True - Forward stepwise selection starts with no predictors and adds one predictor at a time, choosing the one that improves model fit the most. As a result, the (k+1)-variable model always contains all k predictors from the k-variable model, plus one additional variable. This behavior is built into how forward selection works.
False - Backward stepwise selection starts with all predictors and removes one at a time. This means that the k-variable model comes from removing variables from the (k+1)-variable model, but there’s no guarantee the same predictors were kept at each step. Due to the combinatorial nature, the optimal k-variable model may not be nested within the (k+1)-variable model in backward selection.
False - Forward and backward stepwise selections use different paths and different criteria at each step. There is no guarantee that the k-variable model from one method (backward) is a subset of the (k+1)-variable model from the other (forward).
False - Again, since forward and backward stepwise selection are distinct methods, the predictors chosen in their respective models may differ completely. There is no nesting guarantee between forward and backward models.

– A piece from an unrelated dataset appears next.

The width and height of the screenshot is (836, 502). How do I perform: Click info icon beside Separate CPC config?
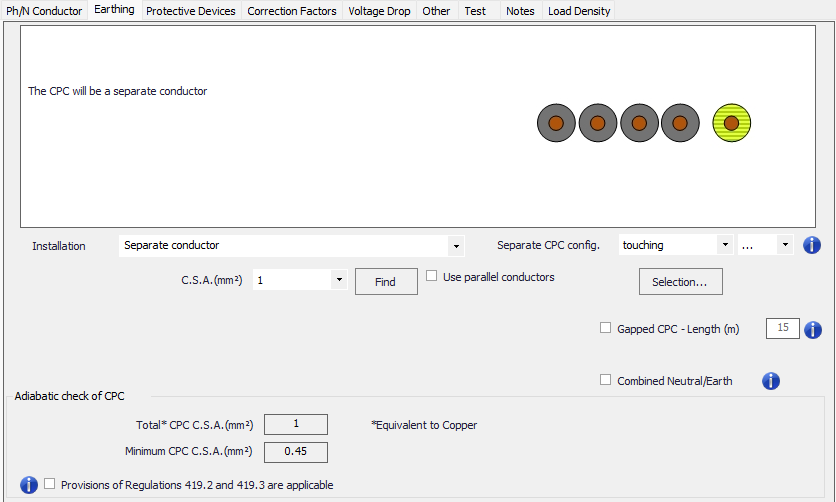(x=812, y=245)
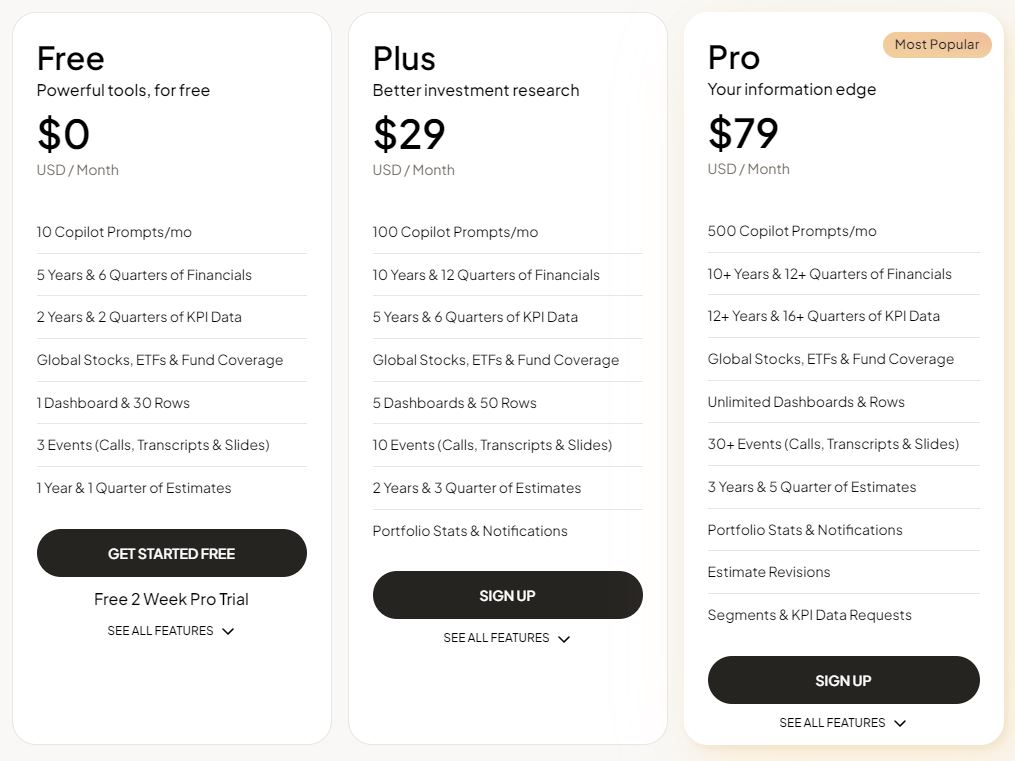Click the Free 2 Week Pro Trial text
1015x761 pixels.
(171, 599)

False - Best subset selection fits all possible models of each size and selects the best one for each model size. The best k-variable model is not guaranteed to be a subset of the best (k+1)-variable model, because adding one variable might change the whole optimal combination.
Justification: Flexibility: The lasso introduces a constraint (L1 penalty) on the regression coefficients, effectively shrinking some to exactly zero, performing variable selection. This means lasso is less flexible than least squares, which fits all p predictors without constraint.
Bias-Variance Trade-off: By reducing flexibility, the lasso increases bias (since some coefficients are shrunk toward zero), but reduces variance, especially when many predictors are irrelevant or highly correlated. If the reduction in variance outweighs the increase in bias, the overall test MSE decreases, improving prediction accuracy.
Justification: Flexibility: Ridge regression introduces an L2 penalty on the regression coefficients, shrinking them toward zero but not setting them exactly to zero (unlike the lasso). This shrinks the coefficients, reducing model complexity and hence reducing flexibility relative to least squares.
Bias-Variance Trade-off: Like the lasso, ridge regression increases bias but decreases variance. If the variance reduction is greater than the bias increase, the test MSE improves, and prediction accuracy is better than least squares.
Justification: Flexibility: Non-linear methods (e.g., splines, polynomial regression, GAMs, trees, etc.) are typically more flexible than linear regression because they can capture complex relationships between predictors and the response.
Bias-Variance Trade-off: This added flexibility reduces bias (better fit to training data) but increases variance (more sensitive to training data fluctuations). These methods will improve test prediction accuracy if the reduction in bias outweighs the increase in variance.
\[ \min_{\beta_0, \beta_1, \dots, \beta_p} \sum_{i=1}^n \left( y_i - \beta_0 - \sum_{j=1}^p \beta_j x_{ij} \right)^2 \quad \text{subject to} \quad \sum_{j=1}^p |\beta_j| \leq s \]
Justification:At s=0, the constraint forces all βj=0, so the model predicts only the intercept β0, resulting in high training RSS. As s increases, the constraint is relaxed, allowing the model to include more predictors or increase the size of the coefficients, thereby reducing the training RSS. At the extreme, when s is large enough, the lasso solution becomes equivalent to ordinary least squares, achieving the minimum possible training RSS. So the training RSS decreases monotonically (or at least non-increasingly) as s increases.
Justification: At s=0, the model is overly simple (just the intercept), so test RSS is high due to underfitting. As we increase s, the model becomes more flexible -> better fit -> test RSS decreases. However, beyond a point, adding too much flexibility leads to overfitting -> test RSS increases. This creates a U-shaped curve for test error.
Justification: Small s -> highly constrained, simple model -> low variance.
As s increases, more coefficients can grow or enter the model -> higher model flexibility -> higher variance.
Justification: At s=0, bias is very high (only intercept is used). As s increases, model becomes more complex, capturing more patterns in data -> lower bias. So, squared bias decreases with increasing s.
Justification: The irreducible error is caused by random noise. It is independent of the model or method used. So changing s has no effect on irreducible error.